- [What you need to do] Please report each line of the data below that contains "agent".

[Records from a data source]
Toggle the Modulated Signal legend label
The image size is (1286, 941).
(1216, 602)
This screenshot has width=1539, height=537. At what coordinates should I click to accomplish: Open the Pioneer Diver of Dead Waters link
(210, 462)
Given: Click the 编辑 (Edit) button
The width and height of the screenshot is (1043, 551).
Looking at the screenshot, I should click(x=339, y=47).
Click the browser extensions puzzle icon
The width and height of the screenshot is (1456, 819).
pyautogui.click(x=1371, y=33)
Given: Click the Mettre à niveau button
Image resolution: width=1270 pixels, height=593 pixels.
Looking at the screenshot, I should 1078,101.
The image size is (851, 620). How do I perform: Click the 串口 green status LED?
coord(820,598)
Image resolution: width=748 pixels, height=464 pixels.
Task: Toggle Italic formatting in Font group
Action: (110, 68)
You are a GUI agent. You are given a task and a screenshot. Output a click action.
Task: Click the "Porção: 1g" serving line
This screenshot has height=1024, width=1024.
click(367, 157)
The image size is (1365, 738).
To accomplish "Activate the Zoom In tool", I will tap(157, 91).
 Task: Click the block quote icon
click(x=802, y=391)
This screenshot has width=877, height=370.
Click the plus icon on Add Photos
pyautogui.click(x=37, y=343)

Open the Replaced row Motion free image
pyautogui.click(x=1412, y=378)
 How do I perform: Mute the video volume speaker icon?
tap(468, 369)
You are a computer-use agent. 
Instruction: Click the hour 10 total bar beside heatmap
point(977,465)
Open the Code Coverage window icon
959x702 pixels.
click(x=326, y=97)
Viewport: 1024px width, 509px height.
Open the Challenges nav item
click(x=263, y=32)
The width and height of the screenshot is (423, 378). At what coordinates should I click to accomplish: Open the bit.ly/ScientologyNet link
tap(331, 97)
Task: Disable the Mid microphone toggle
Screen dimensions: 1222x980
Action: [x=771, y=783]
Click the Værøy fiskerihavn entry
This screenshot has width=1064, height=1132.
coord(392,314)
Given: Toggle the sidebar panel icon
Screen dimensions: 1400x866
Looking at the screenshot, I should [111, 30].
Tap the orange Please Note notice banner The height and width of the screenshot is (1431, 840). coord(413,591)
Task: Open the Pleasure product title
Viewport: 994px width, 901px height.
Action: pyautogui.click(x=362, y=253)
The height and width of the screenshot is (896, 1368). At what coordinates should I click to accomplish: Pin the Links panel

- [Written answer]
You are a GUI agent. You are given a task and a screenshot. Output a click action.
You are a computer-use agent. 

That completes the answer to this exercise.